## Document text
┏━━

December 28, 2016

Seeing Hamilton on Broadway, Post-Lin, Post-Election, Post-Pence, Post-Mixtape


Photo Credit: Dina Canup

After cherishing my unexpectedly acquired tickets for many months, I wondered what it would be like without my favorites from the cast album and after knowing the music so well. Then, the election turned the world upside down, Pence dared to show his face in the Richard Rodgers Theatre and got politely called out, and the fierce “Immigrants” from the just-released Hamilton Mixtape blew my mind on the predawn drive to catch a plane to New York.

It was hard to be in the moment at first. My brain kept jumping from one thought to another: I’m seeing Hamilton!/I like new Aaron Burr/look how they staged that/ wow!/HERCULES MULLIGAN!/I love the double revolve/so much going on, where do I look?

┗━━

## Study questions
a: In the piece about seeing Hamilton on Broadway, in which theater did Pence show up and get politely called out?
b: Carry on the account of seeing Hamilton on Broadway, picking up right after its last sentence.

## Recorded information
┏━━

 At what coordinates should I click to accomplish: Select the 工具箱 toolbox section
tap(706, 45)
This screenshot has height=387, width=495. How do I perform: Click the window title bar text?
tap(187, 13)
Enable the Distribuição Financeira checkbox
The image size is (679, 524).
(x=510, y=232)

┗━━

## Answers for the exercise
a: The Richard Rodgers Theatre.

b:
And then Laurens, played by Andrew Chappelle, dropped a crucial line during “My Shot.” The music stopped as he was supposed to say “let’s get this guy in front of a crowd!” He spit it out right as the music resumed, and I was reminded that yes, this is live theater, so live it!

The new cast members get the job done. Brandon Dixon made a fantastic Aaron Burr. Javier Muñoz as Hamilton was solid, though I liked him better as the older Hamilton—his young Hamilton needed a hint more of striving scrappiness. Seth Stewart was so good as Lafayette, and brilliant as Jefferson. Nicholas Christopher, the new George Washington, nailed it. I liked Chappelle’s Laurens, and especially Phillip—I realized after the show that he wasn’t the regular or the understudy, but one of the swings, prepared to go on for several different roles. Impressive! As a big fan of Hercules Mulligan, I was thrilled to see soon-to-depart Okieriete Onaodowan, not just as Mulligan but as a more fun Madison than you can experience by listening to the album.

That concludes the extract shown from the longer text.